**REQUIRED ACTION:**
In the data below, restate exactly the lines from the one with "Instruction: Click the undo arrow icon" to the final line, both included, but not the pictures.

Extracted data entries
*** Begin section ***

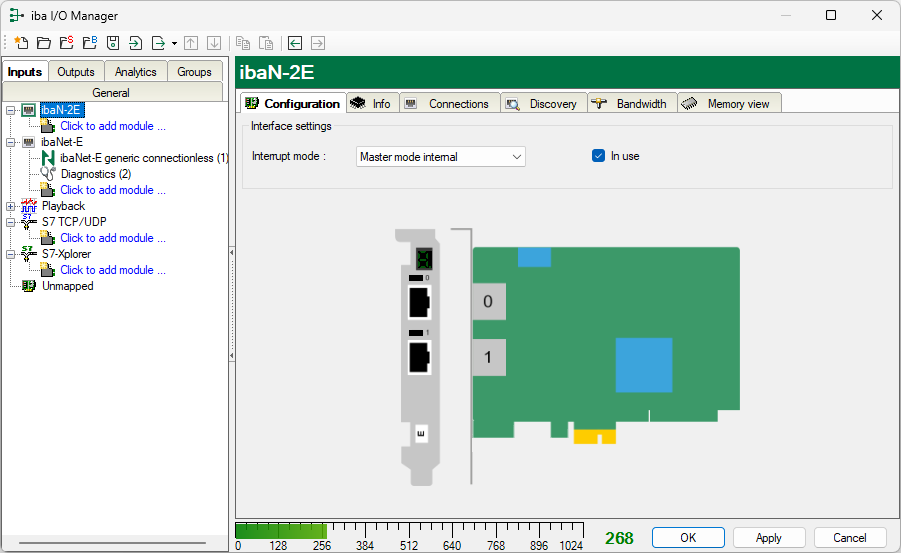
Task: Collapse the ibaNet-E tree node
Action: [11, 142]
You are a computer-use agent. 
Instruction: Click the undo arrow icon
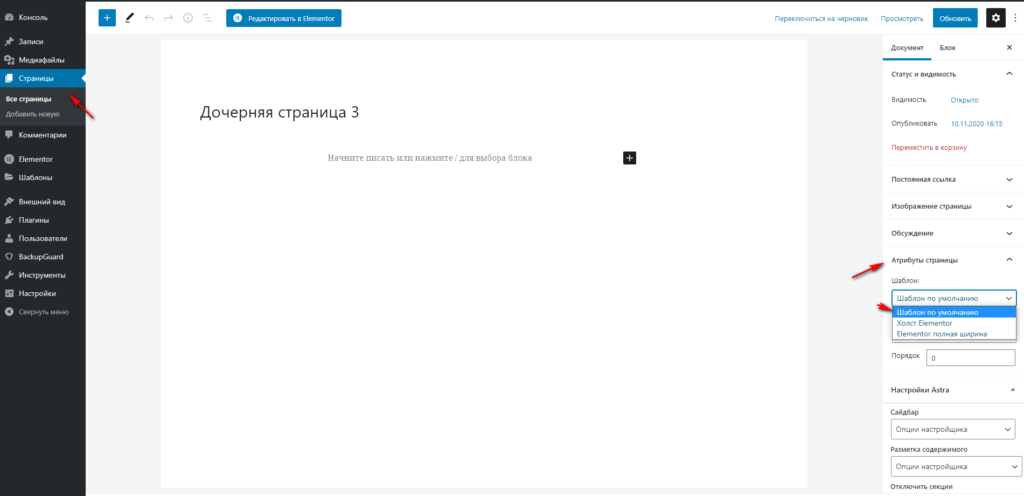(149, 18)
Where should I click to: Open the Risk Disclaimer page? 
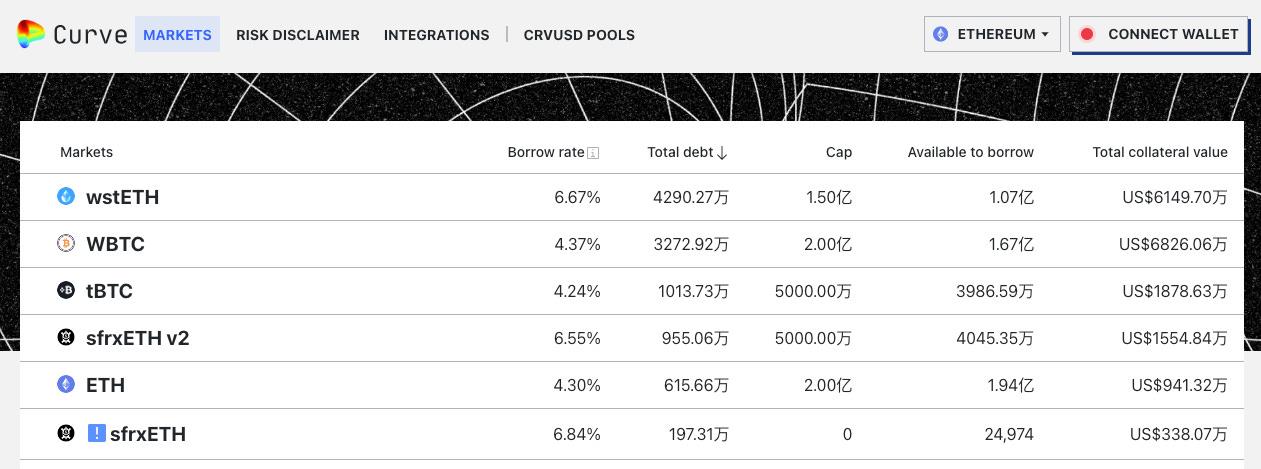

*** End section ***

**TASK ANSWER:**
Instruction: Click the undo arrow icon
(149, 18)
Where should I click to: Open the Risk Disclaimer page? 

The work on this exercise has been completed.